I pushed my husband to the brink of despair that he wanted to take his own life too, he began to hate me, and so, one day he had enough and my old life ended. The day he told me he didn’t love me and had feelings for someone else. The very person who I’d pushed him into seeing, so that he could have a friend to talk to so as not to feel lonely. Oh the irony.

My heart was smashed into a million pieces. And everything went dark.

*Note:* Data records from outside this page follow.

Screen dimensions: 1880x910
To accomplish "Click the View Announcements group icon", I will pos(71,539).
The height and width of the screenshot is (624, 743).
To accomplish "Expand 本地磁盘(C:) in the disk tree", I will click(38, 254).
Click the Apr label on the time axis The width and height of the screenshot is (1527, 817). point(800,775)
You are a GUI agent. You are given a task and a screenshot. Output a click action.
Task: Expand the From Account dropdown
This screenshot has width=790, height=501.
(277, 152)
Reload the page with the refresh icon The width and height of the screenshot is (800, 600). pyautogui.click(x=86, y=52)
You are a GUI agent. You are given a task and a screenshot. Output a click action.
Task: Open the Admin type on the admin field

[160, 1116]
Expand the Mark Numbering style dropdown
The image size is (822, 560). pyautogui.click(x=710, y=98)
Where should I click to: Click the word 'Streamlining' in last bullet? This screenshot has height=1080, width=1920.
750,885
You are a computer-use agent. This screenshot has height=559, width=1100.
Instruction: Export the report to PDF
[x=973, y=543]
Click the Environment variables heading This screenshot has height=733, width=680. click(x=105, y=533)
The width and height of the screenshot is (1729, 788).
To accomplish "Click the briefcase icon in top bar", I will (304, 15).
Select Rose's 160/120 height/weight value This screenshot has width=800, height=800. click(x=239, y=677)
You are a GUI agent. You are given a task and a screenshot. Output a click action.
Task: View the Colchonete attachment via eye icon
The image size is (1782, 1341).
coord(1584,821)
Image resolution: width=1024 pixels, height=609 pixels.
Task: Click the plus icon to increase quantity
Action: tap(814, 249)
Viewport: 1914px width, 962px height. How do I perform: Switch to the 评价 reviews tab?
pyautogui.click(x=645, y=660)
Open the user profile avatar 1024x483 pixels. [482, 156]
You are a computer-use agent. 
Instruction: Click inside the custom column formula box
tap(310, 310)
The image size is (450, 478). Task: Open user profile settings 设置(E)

But that’s when something miraculous happens. When you feel yourself hit that cold hard floor with a thud, when you truly reach the rocks at the bottom, that’s when you get grounded. All of a sudden that fear from the falling ends, because you’ve landed. It may not be where you wanted to land but the inertia stops and you find your bearings. You have the safety to stand still and contemplate your next move. Obviously you realise it’s going to be a harrowing climb to get out of that hole, but somehow having the safety of knowing where you stand gives you confidence. You just need to take that first step, back up the wall.

And this is where pain is beautiful. It feels like it wants to destroy you, but essentially it heals you. It helps you grow. Because when in life do the things we obtain without trying, challenge us? Have you built yourself up when something is easy? Or have you found courage and determination when the failures hurt you? Every time we are wounded, we get stronger. Muscles build up when we push them to their limits, and that pain of the muscles growing sends messages to us that it’s working. That ache is there because we do something, we’ve started moving, that there is progress. We have to lean into the pain, not shy away from it. Every time we break we can heal.

When you think of it on a biological level, pain is created from the misfiring or overstimulation of neurons in the synapses. It’s electricity. Like a lightning bolt that comes down and sets you on fire. The shocking jolt I received that day, woke me up, and restarted my heart. It freed me from my fear and forced me into a new way of being. Pain reminds you of how fragile life can be, to give you a whole new outlook. Do I want to be hurt? Of course not, but I accept the lessons that it teaches me. In order to rebuild, we must first fall apart.

What follows will be a tale for another day, but pain has a way of humbling you. The most beautiful people you meet have often been dealt the hardest blows. Accept that pain is progress and you can see a heavenly horizon emerging.